Precise Predictions on Turbulent Combustion in Rocket Combustion Chambers

Author: Professor Dr. rer. nat. Michael Pfitzner

One of the top research priorities at the Institute of Thermodynamics, Heat and Mass Transfer (LRT-10) is the modeling of turbulent high-pressure combustion in technical systems. Typical applications are car engines, (jet) gas turbines and rocket propulsion systems.

The propulsion systems of large space rockets use hydrogen or methane as fuel and cryogenic oxygen as oxidizer. Due to the low temperature and high pressure in combustion chambers, the fields of thermodynamics and aerodynamics must be combined. By the end of the 20th century, little research had been conducted particularly on the numeric calculation of high-pressure turbulent flow and combustion.

On account of work we had previously carried out, we became involved in the planning of the collaborative research center Transregio TR40 (SFB-TR40) of the German Research Foundation in 2003. SFB-TR40 was launched in 2007. It is one of the largest collaborative research centers that the German Research Foundation has ever funded. SFB-TR40 includes 27 projects at four universities (Munich, Stuttgart, Aachen, and Braunschweig) and two institutes of the German Aerospace Center (Lampoldshausen and Cologne). ASTRIUM (now ARIANE Group) funded PhD projects themselves and gave technological advice on rocket combustion chambers.
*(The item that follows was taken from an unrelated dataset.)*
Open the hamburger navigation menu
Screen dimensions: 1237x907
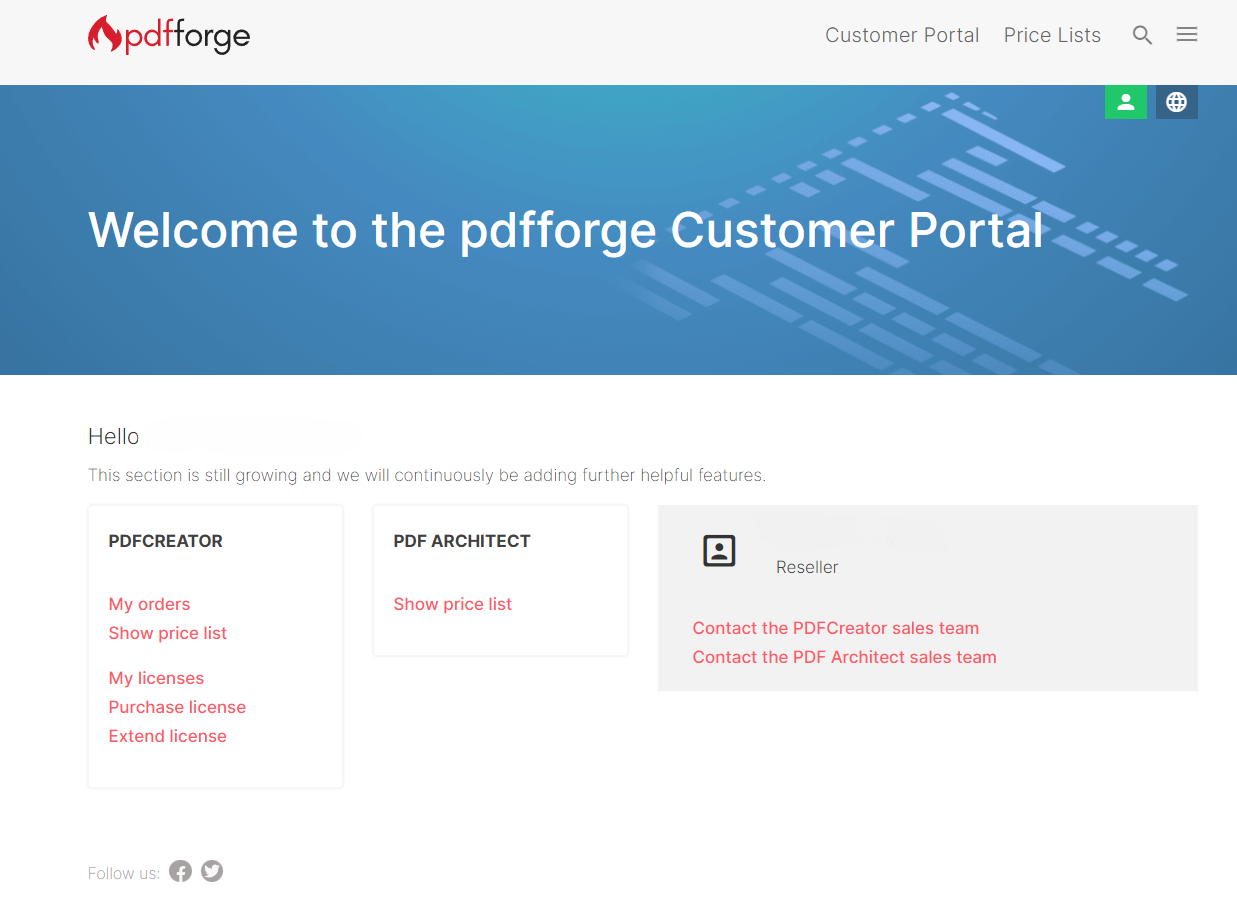[x=1186, y=34]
The objective was to conduct research on combustion in the combustion chambers of large space rockets, such as ARIANE 5, and tail air flow and its interaction with the propelling nozzle structure. The following projects were conducted at four universities:

  • Modeling of combustion processes in rocket combustion chambers (Technical University of Munich (TUM) / UniBw M)
  • Cooling of combustion chambers (Stuttgart)
  • Tail air flow and fluid-structure interactions with the propelling nozzle (RWTH Aachen University, Technische Universität Braunschweig, German Aerospace Center Cologne)


Together with the Chair of Aerodynamics and Fluid Mechanics at TUM, LRT-10 carried out two joint SFB-TR40 projects with a total of three positions for PhD students. The projects focused on the development of a method to simulate real gas flow in high-pressure environments, the further development of the modeling of turbulent combustion, and the prediction of wall heat flow, which is crucial for the design of rocket combustion chambers. We were able to significantly advance the state of research in all three areas.

Experiments in sub-scale combustion chambers were conducted in close cooperation with Professor Haidn (TUM). Close cooperation was also established with the German Aerospace Center in Lampoldshausen, which provided data from larger combustion chamber experiments. Multicomponent, high-pressure turbulent flow was examined together with the University of Stuttgart (experiment by Stuttgart, calculations by UniBw M).

We have made substantial progress with respect to the calculation of real gas flow in high-pressure environments. We were able to show that sufficiently precise results can only be delivered through the close and consistent coupling of thermodynamics and numeric fluid mechanics. This allowed us to reproduce the high-pressure combustion experiments of ONERA, the German Aerospace Center in Lampoldshausen, and TUM (Professor Haidn) with a high degree of accuracy.

Collage Prinzipbrennkammer.jpg

Left: Numeric simulation of a LOX / methane flame (recalculation of ONERA experiment) | Right: Simulation of turbulent combustion in a sub-scale combustion chamber (LOX / methane flame)

Experts of the German Research Foundation have repeatedly stated that our SFB-TR40 projects are important for the SFB as a whole. The models developed by LRT-10 to describe thermodynamics, flow, and combustion in rocket combustion chambers have been adopted by several other research groups of SFB-TR40. With the methods we developed, we have also successfully predicted combustion and wall heat flow in combustion chamber configurations developed by ASTRIUM. This demonstrates the applicability of the calculation methods. In addition, ASTRIUM / ARIANE Space gained valuable insights into the development of future combustion chambers.

Funding for SFB-TR40 was granted for three periods of four years each, which was the maximum possible. The project ended on June 30, 2020 (it was extended by three months due to the Covid-19 pandemic). As part of SFB-TR40 projects, six doctorates were awarded at LRT-10, three of them with distinction. Three further doctoral degree projects are almost completed.

Our research findings have been published internationally in 24 peer-reviewed articles and more than 30 conference papers. Some of the publications (particularly about the numeric simulation of high-pressure flow and simulation in sub-scale combustion chambers) are frequently cited. We have thus contributed to the excellent reputation of UniBw M in the research community.